Aim of the task: Can you echo every one of the entries below back line for line, without changing a single character?

+++ Data section +++

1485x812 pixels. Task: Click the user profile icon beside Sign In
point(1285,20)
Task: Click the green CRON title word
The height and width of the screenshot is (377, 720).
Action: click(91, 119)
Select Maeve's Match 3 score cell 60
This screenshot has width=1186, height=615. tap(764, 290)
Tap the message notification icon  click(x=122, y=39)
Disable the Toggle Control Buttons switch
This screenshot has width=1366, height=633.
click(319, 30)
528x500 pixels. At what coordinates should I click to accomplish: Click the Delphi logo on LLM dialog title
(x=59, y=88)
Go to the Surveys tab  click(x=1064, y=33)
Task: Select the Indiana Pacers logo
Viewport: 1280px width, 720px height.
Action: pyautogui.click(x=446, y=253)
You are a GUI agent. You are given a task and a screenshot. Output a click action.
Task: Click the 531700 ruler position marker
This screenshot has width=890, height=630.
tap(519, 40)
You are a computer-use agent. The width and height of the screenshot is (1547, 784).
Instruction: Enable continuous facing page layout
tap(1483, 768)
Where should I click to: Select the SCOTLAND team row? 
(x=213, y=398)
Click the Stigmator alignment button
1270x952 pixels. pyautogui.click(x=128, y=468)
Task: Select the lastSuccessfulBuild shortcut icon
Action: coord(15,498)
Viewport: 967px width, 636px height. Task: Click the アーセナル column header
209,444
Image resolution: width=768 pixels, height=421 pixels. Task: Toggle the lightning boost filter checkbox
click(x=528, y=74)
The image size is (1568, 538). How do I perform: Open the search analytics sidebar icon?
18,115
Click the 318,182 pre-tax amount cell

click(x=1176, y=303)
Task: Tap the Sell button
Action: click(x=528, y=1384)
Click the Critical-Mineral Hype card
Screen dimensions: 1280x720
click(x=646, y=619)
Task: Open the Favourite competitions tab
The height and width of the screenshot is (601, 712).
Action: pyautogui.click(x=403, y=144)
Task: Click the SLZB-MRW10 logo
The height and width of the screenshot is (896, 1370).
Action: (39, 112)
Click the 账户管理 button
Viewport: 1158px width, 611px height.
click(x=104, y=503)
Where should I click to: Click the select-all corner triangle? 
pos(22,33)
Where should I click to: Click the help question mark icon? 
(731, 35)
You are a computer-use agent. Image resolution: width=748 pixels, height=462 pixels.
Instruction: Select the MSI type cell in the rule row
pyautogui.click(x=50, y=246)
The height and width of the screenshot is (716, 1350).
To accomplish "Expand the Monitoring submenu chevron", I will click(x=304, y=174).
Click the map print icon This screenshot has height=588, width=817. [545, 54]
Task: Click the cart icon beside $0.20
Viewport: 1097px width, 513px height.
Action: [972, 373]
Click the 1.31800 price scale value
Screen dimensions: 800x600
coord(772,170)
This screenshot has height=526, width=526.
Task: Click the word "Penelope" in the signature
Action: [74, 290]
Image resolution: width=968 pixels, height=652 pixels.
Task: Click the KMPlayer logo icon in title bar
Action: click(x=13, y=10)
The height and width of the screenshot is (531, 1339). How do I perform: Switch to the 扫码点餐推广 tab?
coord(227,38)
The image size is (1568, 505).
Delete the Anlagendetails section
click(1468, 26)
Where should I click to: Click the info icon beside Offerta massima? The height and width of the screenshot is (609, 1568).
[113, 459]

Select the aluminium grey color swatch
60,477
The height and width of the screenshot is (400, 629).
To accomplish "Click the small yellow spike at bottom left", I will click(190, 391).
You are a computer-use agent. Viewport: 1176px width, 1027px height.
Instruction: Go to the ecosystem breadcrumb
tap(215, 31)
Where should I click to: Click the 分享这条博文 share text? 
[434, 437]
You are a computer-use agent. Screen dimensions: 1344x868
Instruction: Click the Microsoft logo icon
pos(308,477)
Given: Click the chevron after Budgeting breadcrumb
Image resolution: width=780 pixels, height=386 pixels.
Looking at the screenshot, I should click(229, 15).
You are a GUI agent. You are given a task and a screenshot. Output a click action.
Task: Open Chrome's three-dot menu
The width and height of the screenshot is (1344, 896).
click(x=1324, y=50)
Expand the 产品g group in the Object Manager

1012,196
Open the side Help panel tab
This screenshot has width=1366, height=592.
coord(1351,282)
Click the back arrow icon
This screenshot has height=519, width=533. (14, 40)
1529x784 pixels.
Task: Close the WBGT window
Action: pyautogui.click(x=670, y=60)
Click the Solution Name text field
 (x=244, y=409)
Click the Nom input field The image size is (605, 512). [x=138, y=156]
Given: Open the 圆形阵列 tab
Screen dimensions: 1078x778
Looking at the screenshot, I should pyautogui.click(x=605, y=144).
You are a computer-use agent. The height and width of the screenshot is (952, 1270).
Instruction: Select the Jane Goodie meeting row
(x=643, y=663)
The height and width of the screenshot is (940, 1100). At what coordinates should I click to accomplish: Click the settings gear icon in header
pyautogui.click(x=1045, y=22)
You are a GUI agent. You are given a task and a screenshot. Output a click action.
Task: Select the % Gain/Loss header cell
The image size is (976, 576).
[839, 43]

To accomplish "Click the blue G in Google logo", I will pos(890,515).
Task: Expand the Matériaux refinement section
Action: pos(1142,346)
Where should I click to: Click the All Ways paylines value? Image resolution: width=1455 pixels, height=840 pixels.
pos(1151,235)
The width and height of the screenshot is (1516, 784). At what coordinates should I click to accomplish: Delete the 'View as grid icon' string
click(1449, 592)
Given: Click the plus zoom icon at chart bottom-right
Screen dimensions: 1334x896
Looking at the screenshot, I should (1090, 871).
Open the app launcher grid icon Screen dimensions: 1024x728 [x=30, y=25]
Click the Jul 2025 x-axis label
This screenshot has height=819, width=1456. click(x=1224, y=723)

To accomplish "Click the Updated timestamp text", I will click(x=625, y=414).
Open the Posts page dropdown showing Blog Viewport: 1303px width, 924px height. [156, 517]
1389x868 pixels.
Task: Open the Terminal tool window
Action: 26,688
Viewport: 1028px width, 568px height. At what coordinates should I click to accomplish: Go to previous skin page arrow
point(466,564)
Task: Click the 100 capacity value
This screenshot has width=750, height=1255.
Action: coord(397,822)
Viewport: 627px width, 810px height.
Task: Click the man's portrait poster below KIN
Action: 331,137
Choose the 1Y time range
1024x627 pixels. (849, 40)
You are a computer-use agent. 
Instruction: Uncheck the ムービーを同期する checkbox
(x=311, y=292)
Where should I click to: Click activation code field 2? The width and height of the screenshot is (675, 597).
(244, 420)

+++

Solution to this problem:
1485x812 pixels. Task: Click the user profile icon beside Sign In
point(1285,20)
Task: Click the green CRON title word
The height and width of the screenshot is (377, 720).
Action: click(91, 119)
Select Maeve's Match 3 score cell 60
This screenshot has width=1186, height=615. tap(764, 290)
Tap the message notification icon  click(x=122, y=39)
Disable the Toggle Control Buttons switch
This screenshot has width=1366, height=633.
click(319, 30)
528x500 pixels. At what coordinates should I click to accomplish: Click the Delphi logo on LLM dialog title
(x=59, y=88)
Go to the Surveys tab  click(x=1064, y=33)
Task: Select the Indiana Pacers logo
Viewport: 1280px width, 720px height.
Action: pyautogui.click(x=446, y=253)
You are a GUI agent. You are given a task and a screenshot. Output a click action.
Task: Click the 531700 ruler position marker
This screenshot has width=890, height=630.
tap(519, 40)
You are a computer-use agent. The width and height of the screenshot is (1547, 784).
Instruction: Enable continuous facing page layout
tap(1483, 768)
Where should I click to: Select the SCOTLAND team row? 
(x=213, y=398)
Click the Stigmator alignment button
1270x952 pixels. pyautogui.click(x=128, y=468)
Task: Select the lastSuccessfulBuild shortcut icon
Action: coord(15,498)
Viewport: 967px width, 636px height. Task: Click the アーセナル column header
209,444
Image resolution: width=768 pixels, height=421 pixels. Task: Toggle the lightning boost filter checkbox
click(x=528, y=74)
The image size is (1568, 538). How do I perform: Open the search analytics sidebar icon?
18,115
Click the 318,182 pre-tax amount cell

click(x=1176, y=303)
Task: Tap the Sell button
Action: click(x=528, y=1384)
Click the Critical-Mineral Hype card
Screen dimensions: 1280x720
click(x=646, y=619)
Task: Open the Favourite competitions tab
The height and width of the screenshot is (601, 712).
Action: pyautogui.click(x=403, y=144)
Task: Click the SLZB-MRW10 logo
The height and width of the screenshot is (896, 1370).
Action: (39, 112)
Click the 账户管理 button
Viewport: 1158px width, 611px height.
click(x=104, y=503)
Where should I click to: Click the select-all corner triangle? 
pos(22,33)
Where should I click to: Click the help question mark icon? 
(731, 35)
You are a computer-use agent. Image resolution: width=748 pixels, height=462 pixels.
Instruction: Select the MSI type cell in the rule row
pyautogui.click(x=50, y=246)
The height and width of the screenshot is (716, 1350).
To accomplish "Expand the Monitoring submenu chevron", I will click(x=304, y=174).
Click the map print icon This screenshot has height=588, width=817. [545, 54]
Task: Click the cart icon beside $0.20
Viewport: 1097px width, 513px height.
Action: [972, 373]
Click the 1.31800 price scale value
Screen dimensions: 800x600
coord(772,170)
This screenshot has height=526, width=526.
Task: Click the word "Penelope" in the signature
Action: [74, 290]
Image resolution: width=968 pixels, height=652 pixels.
Task: Click the KMPlayer logo icon in title bar
Action: click(x=13, y=10)
The height and width of the screenshot is (531, 1339). How do I perform: Switch to the 扫码点餐推广 tab?
coord(227,38)
The image size is (1568, 505).
Delete the Anlagendetails section
click(1468, 26)
Where should I click to: Click the info icon beside Offerta massima? The height and width of the screenshot is (609, 1568).
[113, 459]

Select the aluminium grey color swatch
60,477
The height and width of the screenshot is (400, 629).
To accomplish "Click the small yellow spike at bottom left", I will click(190, 391).
You are a computer-use agent. Viewport: 1176px width, 1027px height.
Instruction: Go to the ecosystem breadcrumb
tap(215, 31)
Where should I click to: Click the 分享这条博文 share text? 
[434, 437]
You are a computer-use agent. Screen dimensions: 1344x868
Instruction: Click the Microsoft logo icon
pos(308,477)
Given: Click the chevron after Budgeting breadcrumb
Image resolution: width=780 pixels, height=386 pixels.
Looking at the screenshot, I should click(229, 15).
You are a GUI agent. You are given a task and a screenshot. Output a click action.
Task: Open Chrome's three-dot menu
The width and height of the screenshot is (1344, 896).
click(x=1324, y=50)
Expand the 产品g group in the Object Manager

1012,196
Open the side Help panel tab
This screenshot has width=1366, height=592.
coord(1351,282)
Click the back arrow icon
This screenshot has height=519, width=533. (14, 40)
1529x784 pixels.
Task: Close the WBGT window
Action: pyautogui.click(x=670, y=60)
Click the Solution Name text field
 (x=244, y=409)
Click the Nom input field The image size is (605, 512). [x=138, y=156]
Given: Open the 圆形阵列 tab
Screen dimensions: 1078x778
Looking at the screenshot, I should pyautogui.click(x=605, y=144).
You are a computer-use agent. The height and width of the screenshot is (952, 1270).
Instruction: Select the Jane Goodie meeting row
(x=643, y=663)
The height and width of the screenshot is (940, 1100). At what coordinates should I click to accomplish: Click the settings gear icon in header
pyautogui.click(x=1045, y=22)
You are a GUI agent. You are given a task and a screenshot. Output a click action.
Task: Select the % Gain/Loss header cell
The image size is (976, 576).
[839, 43]

To accomplish "Click the blue G in Google logo", I will pos(890,515).
Task: Expand the Matériaux refinement section
Action: pos(1142,346)
Where should I click to: Click the All Ways paylines value? Image resolution: width=1455 pixels, height=840 pixels.
pos(1151,235)
The width and height of the screenshot is (1516, 784). At what coordinates should I click to accomplish: Delete the 'View as grid icon' string
click(1449, 592)
Given: Click the plus zoom icon at chart bottom-right
Screen dimensions: 1334x896
Looking at the screenshot, I should (1090, 871).
Open the app launcher grid icon Screen dimensions: 1024x728 [x=30, y=25]
Click the Jul 2025 x-axis label
This screenshot has height=819, width=1456. click(x=1224, y=723)

To accomplish "Click the Updated timestamp text", I will click(x=625, y=414).
Open the Posts page dropdown showing Blog Viewport: 1303px width, 924px height. [156, 517]
1389x868 pixels.
Task: Open the Terminal tool window
Action: 26,688
Viewport: 1028px width, 568px height. At what coordinates should I click to accomplish: Go to previous skin page arrow
point(466,564)
Task: Click the 100 capacity value
This screenshot has width=750, height=1255.
Action: coord(397,822)
Viewport: 627px width, 810px height.
Task: Click the man's portrait poster below KIN
Action: 331,137
Choose the 1Y time range
1024x627 pixels. (849, 40)
You are a computer-use agent. 
Instruction: Uncheck the ムービーを同期する checkbox
(x=311, y=292)
Where should I click to: Click activation code field 2? The width and height of the screenshot is (675, 597).
(244, 420)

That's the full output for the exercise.